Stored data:
----------------------------------------
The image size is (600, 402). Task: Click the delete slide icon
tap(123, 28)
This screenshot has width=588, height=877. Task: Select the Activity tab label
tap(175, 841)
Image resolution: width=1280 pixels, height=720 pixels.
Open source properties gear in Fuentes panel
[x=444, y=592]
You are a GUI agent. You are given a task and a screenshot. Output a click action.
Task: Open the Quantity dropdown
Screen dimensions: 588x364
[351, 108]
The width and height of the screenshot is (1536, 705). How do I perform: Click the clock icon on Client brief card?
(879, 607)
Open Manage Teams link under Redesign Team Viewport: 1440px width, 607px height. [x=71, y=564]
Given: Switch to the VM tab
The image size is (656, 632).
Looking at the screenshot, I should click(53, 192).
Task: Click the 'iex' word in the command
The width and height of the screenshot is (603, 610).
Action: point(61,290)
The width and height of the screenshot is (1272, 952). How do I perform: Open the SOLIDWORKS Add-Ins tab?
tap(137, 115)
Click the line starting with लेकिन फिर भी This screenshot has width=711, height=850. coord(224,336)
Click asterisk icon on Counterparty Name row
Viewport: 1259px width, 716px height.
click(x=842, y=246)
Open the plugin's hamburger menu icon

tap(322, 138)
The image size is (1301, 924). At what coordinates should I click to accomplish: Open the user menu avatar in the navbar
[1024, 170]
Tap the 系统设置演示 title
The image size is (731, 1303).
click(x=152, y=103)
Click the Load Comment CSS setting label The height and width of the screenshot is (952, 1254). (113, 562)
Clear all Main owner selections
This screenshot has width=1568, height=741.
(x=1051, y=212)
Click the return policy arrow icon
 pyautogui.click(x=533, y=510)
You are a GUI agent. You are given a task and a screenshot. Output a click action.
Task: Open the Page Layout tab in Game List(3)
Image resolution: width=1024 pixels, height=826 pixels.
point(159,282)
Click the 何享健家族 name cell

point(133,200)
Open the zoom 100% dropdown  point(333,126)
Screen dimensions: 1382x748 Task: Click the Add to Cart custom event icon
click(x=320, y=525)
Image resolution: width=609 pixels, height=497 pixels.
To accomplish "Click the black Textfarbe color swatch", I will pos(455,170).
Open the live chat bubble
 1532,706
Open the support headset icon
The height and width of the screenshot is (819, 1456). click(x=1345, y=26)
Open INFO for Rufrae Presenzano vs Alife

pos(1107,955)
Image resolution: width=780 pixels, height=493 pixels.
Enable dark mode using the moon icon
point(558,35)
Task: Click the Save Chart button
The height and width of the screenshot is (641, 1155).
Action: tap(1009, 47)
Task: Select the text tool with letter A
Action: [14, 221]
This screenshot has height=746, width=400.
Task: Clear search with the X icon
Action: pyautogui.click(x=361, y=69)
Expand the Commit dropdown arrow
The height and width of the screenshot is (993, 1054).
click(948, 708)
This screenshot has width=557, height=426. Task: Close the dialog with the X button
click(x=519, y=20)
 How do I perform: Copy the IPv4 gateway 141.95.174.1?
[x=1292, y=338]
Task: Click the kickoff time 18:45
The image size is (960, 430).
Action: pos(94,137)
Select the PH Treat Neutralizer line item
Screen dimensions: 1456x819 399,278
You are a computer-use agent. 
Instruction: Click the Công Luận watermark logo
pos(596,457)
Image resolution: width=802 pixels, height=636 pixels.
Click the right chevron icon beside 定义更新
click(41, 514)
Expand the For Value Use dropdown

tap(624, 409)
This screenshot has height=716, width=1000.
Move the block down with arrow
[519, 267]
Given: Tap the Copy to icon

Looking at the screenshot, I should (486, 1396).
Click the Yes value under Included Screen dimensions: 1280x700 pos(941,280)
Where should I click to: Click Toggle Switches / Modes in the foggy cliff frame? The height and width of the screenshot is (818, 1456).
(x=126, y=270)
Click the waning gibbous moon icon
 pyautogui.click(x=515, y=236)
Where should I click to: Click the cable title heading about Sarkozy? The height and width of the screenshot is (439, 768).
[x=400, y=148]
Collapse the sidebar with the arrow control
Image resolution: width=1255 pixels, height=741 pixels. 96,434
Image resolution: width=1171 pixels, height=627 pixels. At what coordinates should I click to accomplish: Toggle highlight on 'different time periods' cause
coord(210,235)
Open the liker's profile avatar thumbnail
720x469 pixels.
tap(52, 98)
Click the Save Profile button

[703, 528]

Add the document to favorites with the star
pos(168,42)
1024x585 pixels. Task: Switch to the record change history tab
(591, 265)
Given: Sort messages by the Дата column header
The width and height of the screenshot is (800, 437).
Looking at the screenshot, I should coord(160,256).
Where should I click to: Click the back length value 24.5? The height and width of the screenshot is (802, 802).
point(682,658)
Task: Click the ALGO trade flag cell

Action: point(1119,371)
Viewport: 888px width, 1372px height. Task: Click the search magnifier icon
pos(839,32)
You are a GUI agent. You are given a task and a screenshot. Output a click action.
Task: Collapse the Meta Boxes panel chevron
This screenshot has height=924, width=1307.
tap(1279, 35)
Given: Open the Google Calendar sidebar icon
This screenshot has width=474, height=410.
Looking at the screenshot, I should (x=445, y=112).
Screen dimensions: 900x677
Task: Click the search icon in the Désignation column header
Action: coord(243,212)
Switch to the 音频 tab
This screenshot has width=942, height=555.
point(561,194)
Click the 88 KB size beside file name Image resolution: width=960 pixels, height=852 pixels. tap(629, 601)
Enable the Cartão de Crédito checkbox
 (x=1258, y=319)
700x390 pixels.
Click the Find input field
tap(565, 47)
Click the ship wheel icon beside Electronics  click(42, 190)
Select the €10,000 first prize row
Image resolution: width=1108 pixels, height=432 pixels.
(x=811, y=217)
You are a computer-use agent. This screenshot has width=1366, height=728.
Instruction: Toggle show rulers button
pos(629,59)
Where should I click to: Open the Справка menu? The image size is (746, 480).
----------------------------------------
▶ [YOUR TASK]: Above are the records; set each one down word for word.

▶ [FINAL ANSWER]:
The image size is (600, 402). Task: Click the delete slide icon
tap(123, 28)
This screenshot has width=588, height=877. Task: Select the Activity tab label
tap(175, 841)
Image resolution: width=1280 pixels, height=720 pixels.
Open source properties gear in Fuentes panel
[x=444, y=592]
You are a GUI agent. You are given a task and a screenshot. Output a click action.
Task: Open the Quantity dropdown
Screen dimensions: 588x364
[351, 108]
The width and height of the screenshot is (1536, 705). How do I perform: Click the clock icon on Client brief card?
(879, 607)
Open Manage Teams link under Redesign Team Viewport: 1440px width, 607px height. [x=71, y=564]
Given: Switch to the VM tab
The image size is (656, 632).
Looking at the screenshot, I should click(53, 192).
Task: Click the 'iex' word in the command
The width and height of the screenshot is (603, 610).
Action: point(61,290)
The width and height of the screenshot is (1272, 952). How do I perform: Open the SOLIDWORKS Add-Ins tab?
tap(137, 115)
Click the line starting with लेकिन फिर भी This screenshot has width=711, height=850. coord(224,336)
Click asterisk icon on Counterparty Name row
Viewport: 1259px width, 716px height.
click(x=842, y=246)
Open the plugin's hamburger menu icon

tap(322, 138)
The image size is (1301, 924). At what coordinates should I click to accomplish: Open the user menu avatar in the navbar
[1024, 170]
Tap the 系统设置演示 title
The image size is (731, 1303).
click(x=152, y=103)
Click the Load Comment CSS setting label The height and width of the screenshot is (952, 1254). (113, 562)
Clear all Main owner selections
This screenshot has width=1568, height=741.
(x=1051, y=212)
Click the return policy arrow icon
 pyautogui.click(x=533, y=510)
You are a GUI agent. You are given a task and a screenshot. Output a click action.
Task: Open the Page Layout tab in Game List(3)
Image resolution: width=1024 pixels, height=826 pixels.
point(159,282)
Click the 何享健家族 name cell

point(133,200)
Open the zoom 100% dropdown  point(333,126)
Screen dimensions: 1382x748 Task: Click the Add to Cart custom event icon
click(x=320, y=525)
Image resolution: width=609 pixels, height=497 pixels.
To accomplish "Click the black Textfarbe color swatch", I will pos(455,170).
Open the live chat bubble
 1532,706
Open the support headset icon
The height and width of the screenshot is (819, 1456). click(x=1345, y=26)
Open INFO for Rufrae Presenzano vs Alife

pos(1107,955)
Image resolution: width=780 pixels, height=493 pixels.
Enable dark mode using the moon icon
point(558,35)
Task: Click the Save Chart button
The height and width of the screenshot is (641, 1155).
Action: tap(1009, 47)
Task: Select the text tool with letter A
Action: [14, 221]
This screenshot has height=746, width=400.
Task: Clear search with the X icon
Action: pyautogui.click(x=361, y=69)
Expand the Commit dropdown arrow
The height and width of the screenshot is (993, 1054).
click(948, 708)
This screenshot has width=557, height=426. Task: Close the dialog with the X button
click(x=519, y=20)
 How do I perform: Copy the IPv4 gateway 141.95.174.1?
[x=1292, y=338]
Task: Click the kickoff time 18:45
The image size is (960, 430).
Action: pos(94,137)
Select the PH Treat Neutralizer line item
Screen dimensions: 1456x819 399,278
You are a computer-use agent. 
Instruction: Click the Công Luận watermark logo
pos(596,457)
Image resolution: width=802 pixels, height=636 pixels.
Click the right chevron icon beside 定义更新
click(41, 514)
Expand the For Value Use dropdown

tap(624, 409)
This screenshot has height=716, width=1000.
Move the block down with arrow
[519, 267]
Given: Tap the Copy to icon

Looking at the screenshot, I should (486, 1396).
Click the Yes value under Included Screen dimensions: 1280x700 pos(941,280)
Where should I click to: Click Toggle Switches / Modes in the foggy cliff frame? The height and width of the screenshot is (818, 1456).
(x=126, y=270)
Click the waning gibbous moon icon
 pyautogui.click(x=515, y=236)
Where should I click to: Click the cable title heading about Sarkozy? The height and width of the screenshot is (439, 768).
[x=400, y=148]
Collapse the sidebar with the arrow control
Image resolution: width=1255 pixels, height=741 pixels. 96,434
Image resolution: width=1171 pixels, height=627 pixels. At what coordinates should I click to accomplish: Toggle highlight on 'different time periods' cause
coord(210,235)
Open the liker's profile avatar thumbnail
720x469 pixels.
tap(52, 98)
Click the Save Profile button

[703, 528]

Add the document to favorites with the star
pos(168,42)
1024x585 pixels. Task: Switch to the record change history tab
(591, 265)
Given: Sort messages by the Дата column header
The width and height of the screenshot is (800, 437).
Looking at the screenshot, I should coord(160,256).
Where should I click to: Click the back length value 24.5? The height and width of the screenshot is (802, 802).
point(682,658)
Task: Click the ALGO trade flag cell

Action: point(1119,371)
Viewport: 888px width, 1372px height. Task: Click the search magnifier icon
pos(839,32)
You are a GUI agent. You are given a task and a screenshot. Output a click action.
Task: Collapse the Meta Boxes panel chevron
This screenshot has height=924, width=1307.
tap(1279, 35)
Given: Open the Google Calendar sidebar icon
This screenshot has width=474, height=410.
Looking at the screenshot, I should (x=445, y=112).
Screen dimensions: 900x677
Task: Click the search icon in the Désignation column header
Action: coord(243,212)
Switch to the 音频 tab
This screenshot has width=942, height=555.
point(561,194)
Click the 88 KB size beside file name Image resolution: width=960 pixels, height=852 pixels. tap(629, 601)
Enable the Cartão de Crédito checkbox
 (x=1258, y=319)
700x390 pixels.
Click the Find input field
tap(565, 47)
Click the ship wheel icon beside Electronics  click(42, 190)
Select the €10,000 first prize row
Image resolution: width=1108 pixels, height=432 pixels.
(x=811, y=217)
You are a computer-use agent. This screenshot has width=1366, height=728.
Instruction: Toggle show rulers button
pos(629,59)
Where should I click to: Open the Справка menu? The image size is (746, 480).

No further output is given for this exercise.